No primeiro turno, foram 472 votos favoráveis e 22 contrários. Já no segundo turno, o texto foi aprovado por 461 deputados, enquanto 19 votaram contra. Apenas parlamentares das bancadas do Novo e do Missão orientaram voto contrário à medida. A PEC também reduz a jornada máxima de trabalho de 44 para 40 horas semanais, sem redução salarial. A mudança será implementada de forma gradual, com período de transição de até 12 meses. Sessenta dias após a promulgação da emenda, a carga horária passará para 42 horas semanais, chegando às 40 horas ao final de um ano.

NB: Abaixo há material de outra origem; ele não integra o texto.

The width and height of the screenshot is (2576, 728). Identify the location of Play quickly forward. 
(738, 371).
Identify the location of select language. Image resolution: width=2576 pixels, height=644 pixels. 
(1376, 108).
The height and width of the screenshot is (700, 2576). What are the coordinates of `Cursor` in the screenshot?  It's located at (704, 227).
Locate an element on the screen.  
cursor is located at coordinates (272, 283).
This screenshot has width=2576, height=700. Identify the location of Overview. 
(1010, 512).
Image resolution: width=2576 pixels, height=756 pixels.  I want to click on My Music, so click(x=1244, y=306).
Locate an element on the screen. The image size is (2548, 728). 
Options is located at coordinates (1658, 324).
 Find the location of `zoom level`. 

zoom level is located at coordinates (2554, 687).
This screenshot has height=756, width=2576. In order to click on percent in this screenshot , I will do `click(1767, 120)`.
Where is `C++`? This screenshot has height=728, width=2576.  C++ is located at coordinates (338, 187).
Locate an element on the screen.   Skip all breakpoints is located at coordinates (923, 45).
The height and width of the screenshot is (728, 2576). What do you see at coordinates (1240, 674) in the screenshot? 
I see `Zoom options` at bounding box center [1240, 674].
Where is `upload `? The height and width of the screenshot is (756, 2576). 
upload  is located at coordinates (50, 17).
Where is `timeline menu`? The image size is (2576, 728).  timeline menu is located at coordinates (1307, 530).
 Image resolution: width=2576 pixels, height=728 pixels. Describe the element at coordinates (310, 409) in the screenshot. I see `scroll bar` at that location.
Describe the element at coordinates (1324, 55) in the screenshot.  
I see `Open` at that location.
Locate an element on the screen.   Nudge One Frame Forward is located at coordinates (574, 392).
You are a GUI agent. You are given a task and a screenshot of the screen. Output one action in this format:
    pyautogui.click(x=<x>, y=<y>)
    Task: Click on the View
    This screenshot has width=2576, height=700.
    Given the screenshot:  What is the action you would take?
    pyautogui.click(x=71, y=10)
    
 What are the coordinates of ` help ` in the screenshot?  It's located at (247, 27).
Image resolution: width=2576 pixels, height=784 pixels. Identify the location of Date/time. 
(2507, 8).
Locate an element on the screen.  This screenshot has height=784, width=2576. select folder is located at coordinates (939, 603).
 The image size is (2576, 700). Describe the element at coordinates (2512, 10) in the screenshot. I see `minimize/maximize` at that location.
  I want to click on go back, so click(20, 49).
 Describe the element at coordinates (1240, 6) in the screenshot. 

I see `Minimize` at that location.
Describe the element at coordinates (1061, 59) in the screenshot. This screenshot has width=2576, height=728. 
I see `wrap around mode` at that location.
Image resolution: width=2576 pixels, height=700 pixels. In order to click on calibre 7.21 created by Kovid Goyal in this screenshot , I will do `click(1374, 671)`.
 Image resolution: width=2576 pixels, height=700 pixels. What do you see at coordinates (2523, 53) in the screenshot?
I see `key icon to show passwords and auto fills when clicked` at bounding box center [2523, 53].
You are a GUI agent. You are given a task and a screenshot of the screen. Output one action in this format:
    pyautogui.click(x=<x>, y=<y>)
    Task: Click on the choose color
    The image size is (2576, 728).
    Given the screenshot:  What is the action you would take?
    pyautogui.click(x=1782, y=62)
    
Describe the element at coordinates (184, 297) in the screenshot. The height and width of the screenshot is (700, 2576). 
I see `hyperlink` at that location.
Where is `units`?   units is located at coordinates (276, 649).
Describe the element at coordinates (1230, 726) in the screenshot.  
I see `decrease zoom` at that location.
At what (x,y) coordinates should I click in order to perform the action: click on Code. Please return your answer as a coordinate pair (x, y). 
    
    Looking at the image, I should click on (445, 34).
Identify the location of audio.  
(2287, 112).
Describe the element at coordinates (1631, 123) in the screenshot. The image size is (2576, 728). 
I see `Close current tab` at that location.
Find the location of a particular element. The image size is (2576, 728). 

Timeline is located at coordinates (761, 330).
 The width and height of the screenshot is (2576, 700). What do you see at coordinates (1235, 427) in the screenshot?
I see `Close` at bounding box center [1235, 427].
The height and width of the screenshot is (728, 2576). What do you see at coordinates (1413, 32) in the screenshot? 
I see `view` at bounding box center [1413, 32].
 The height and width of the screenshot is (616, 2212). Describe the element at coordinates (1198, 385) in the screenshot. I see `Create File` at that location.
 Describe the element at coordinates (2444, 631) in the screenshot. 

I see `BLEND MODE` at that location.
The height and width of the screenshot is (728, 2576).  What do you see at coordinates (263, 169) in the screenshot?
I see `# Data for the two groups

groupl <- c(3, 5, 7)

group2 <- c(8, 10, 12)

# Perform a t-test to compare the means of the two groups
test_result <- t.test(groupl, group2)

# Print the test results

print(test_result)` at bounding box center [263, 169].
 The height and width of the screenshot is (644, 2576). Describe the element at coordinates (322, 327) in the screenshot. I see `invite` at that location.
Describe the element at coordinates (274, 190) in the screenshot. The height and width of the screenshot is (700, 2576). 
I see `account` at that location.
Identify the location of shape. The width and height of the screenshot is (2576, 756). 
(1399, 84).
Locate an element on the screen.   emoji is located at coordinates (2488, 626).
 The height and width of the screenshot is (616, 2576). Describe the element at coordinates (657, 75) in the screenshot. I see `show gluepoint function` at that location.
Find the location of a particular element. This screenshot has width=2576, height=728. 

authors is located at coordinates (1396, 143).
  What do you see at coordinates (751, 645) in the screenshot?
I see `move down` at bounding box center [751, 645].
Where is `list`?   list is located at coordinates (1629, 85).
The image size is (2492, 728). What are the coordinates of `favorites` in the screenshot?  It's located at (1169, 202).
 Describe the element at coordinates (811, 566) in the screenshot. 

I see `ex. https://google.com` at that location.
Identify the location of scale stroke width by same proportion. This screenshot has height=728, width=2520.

Outro ponto previsto no texto é a garantia de dois dias de repouso semanal remunerado, sendo um deles preferencialmente aos domingos. As folgas, no entanto, não precisarão ocorrer em dias consecutivos. A votação foi antecipada pelo presidente da Câmara, Hugo Motta, para evitar alterações no texto já aprovado na comissão especial. A medida também atende a um acordo com o presidente Luiz Inácio Lula da Silva, que considera a proposta uma prioridade do governo.
A PEC prevê ainda flexibilização por meio de acordos coletivos, permitindo ajustes de horários conforme cada categoria profissional. Trabalhadores com nível superior e salários mais elevados poderão ter regras diferenciadas. O texto segue agora para análise do Senado Federal. Caso seja aprovado sem mudanças, será promulgado ainda este ano. Se houver alterações, retornará à Câmara para nova votação.
A proposta representa uma das maiores mudanças recentes nas relações de trabalho no país, impactando diretamente a rotina de milhões de trabalhadores ao ampliar o período de descanso semanal.